Author: Zaid Julani
Last night, millions of Americans watched two rounds of Republican Party presidential debates – first a debate among candidates who have failed to achieve more than one percent in national polls, and second a debate among relative frontrunners.
Both debates offered a window into an entirely different world, completely unrelated to the world we actually live in. Candidates made statement after statement that represented distortion, mistruths, and outright lies. Here are 11 whoppers:
1. Insisting That Hispanics Used to Love Republicans: Lindsey Graham scolded the other three candidates in his debate, telling them that Hispanics voted for “us” under previous Republican president George W. Bush. Although it’s true that frontrunner Donald Trump has depleted much of what was left of Hispanic support for the GOP, even under Bush, that wasn’t a vote they won. At the high point in 2004, Bush won 44 percent of that vote, and Romney won only 27 percent.
2. Ridiculously Saying That Iran Threatens The Whole Western World: Former Arkansas Governor Mike Huckabee wanted the audience to know that Iran threatens the “essence of Western civilization.” Except Iran’s defense budget is around $10 billion, a fractionof our own $600 plus billion defense budget. How a country with no weapons of mass destruction and a tiny defense budget can be threatening the United States, let alone our NATO allies, was not explained by Huckabee. Probably because it makes no sense.
3. Implying the U.S. Government Funds Abortion: Over and over, the assertion was made that the United States federal government finances abortions, such as by giving subsidies to Planned Parenthood. While you can make a convoluted argument that money is indirectly spread around, the fact is the the federal government has followed a blanket ban on such funding except in cases of rape, incest, or when it threatens the health of the mother.

——————————

Instructions:
(1) Copy from the article on the Republican debates everything from "3. Implying the" down to "of the mother.".
(2) Decide whether each statement agrees with the article on the Republican debates, answering yes or no and quoting the words that decide it: (a) At the high point in 2004, Bush won 44 percent of the Hispanic vote. (b) Iran's defense budget is around $600 billion. (c) Lindsey Graham had three other candidates in his debate.

Recorded data:
——————————

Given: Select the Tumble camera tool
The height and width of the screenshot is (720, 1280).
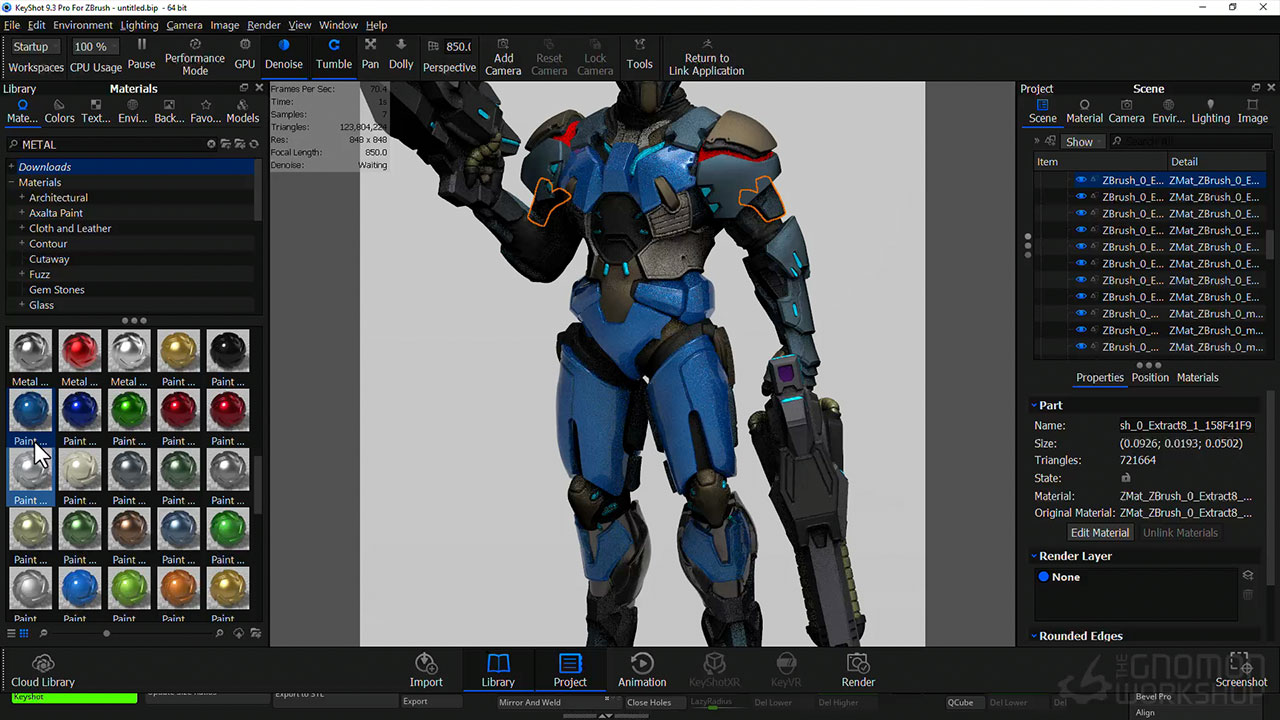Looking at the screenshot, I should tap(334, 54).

——————————

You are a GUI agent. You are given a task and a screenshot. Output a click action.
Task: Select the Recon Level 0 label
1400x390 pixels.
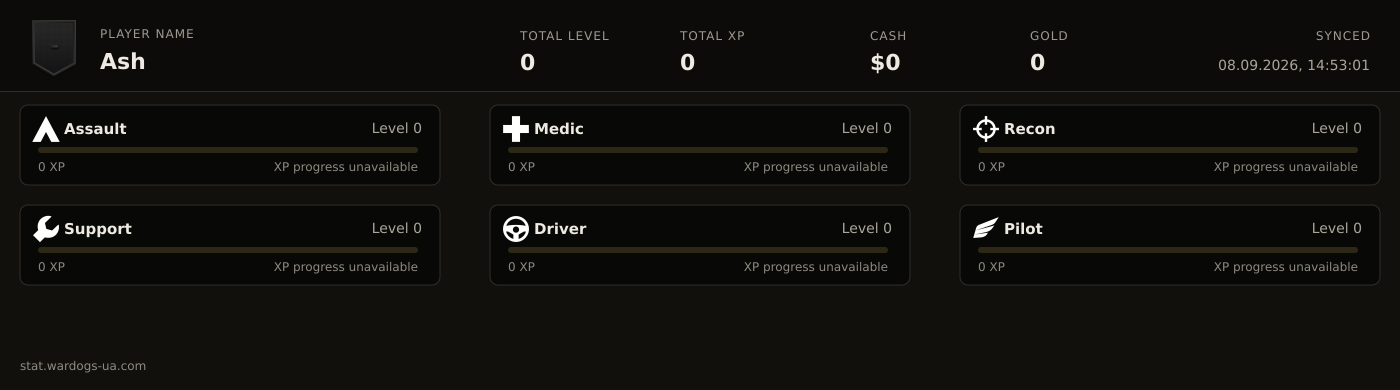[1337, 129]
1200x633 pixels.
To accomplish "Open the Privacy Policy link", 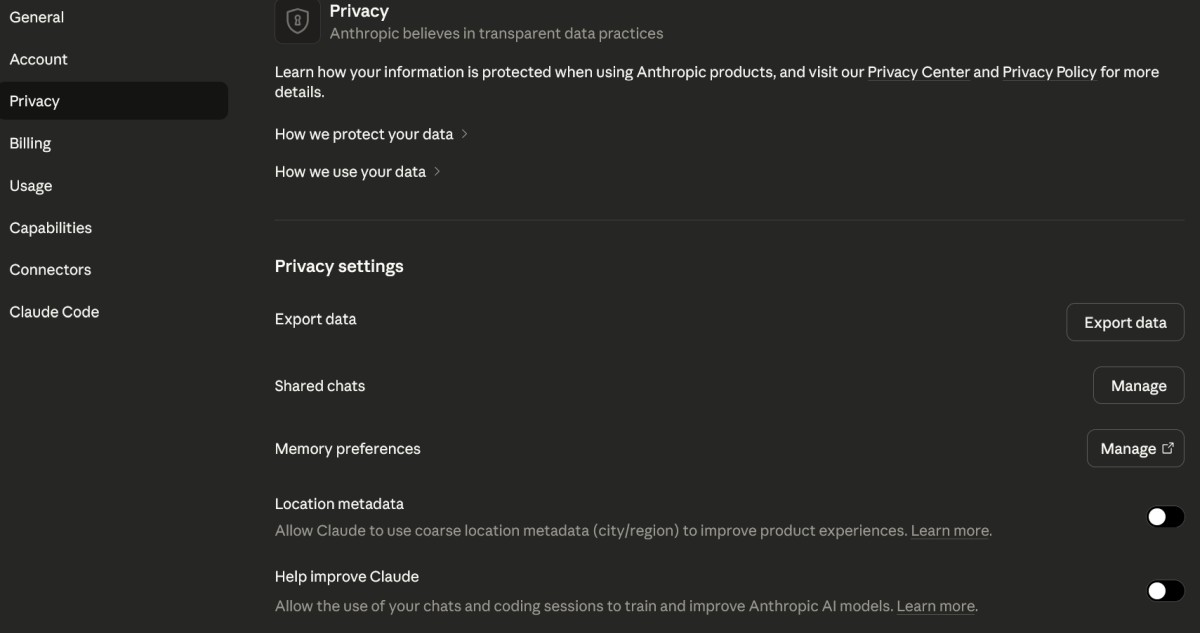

——————————

Task-by-task solutions:
(1)
3. Implying the U.S. Government Funds Abortion: Over and over, the assertion was made that the United States federal government finances abortions, such as by giving subsidies to Planned Parenthood. While you can make a convoluted argument that money is indirectly spread around, the fact is the the federal government has followed a blanket ban on such funding except in cases of rape, incest, or when it threatens the health of the mother.

(2)
(a) Yes: "At the high point in 2004, Bush won 44 percent of that vote"
(b) No: "Iran’s defense budget is around $10 billion"
(c) Yes: "scolded the other three candidates in his debate"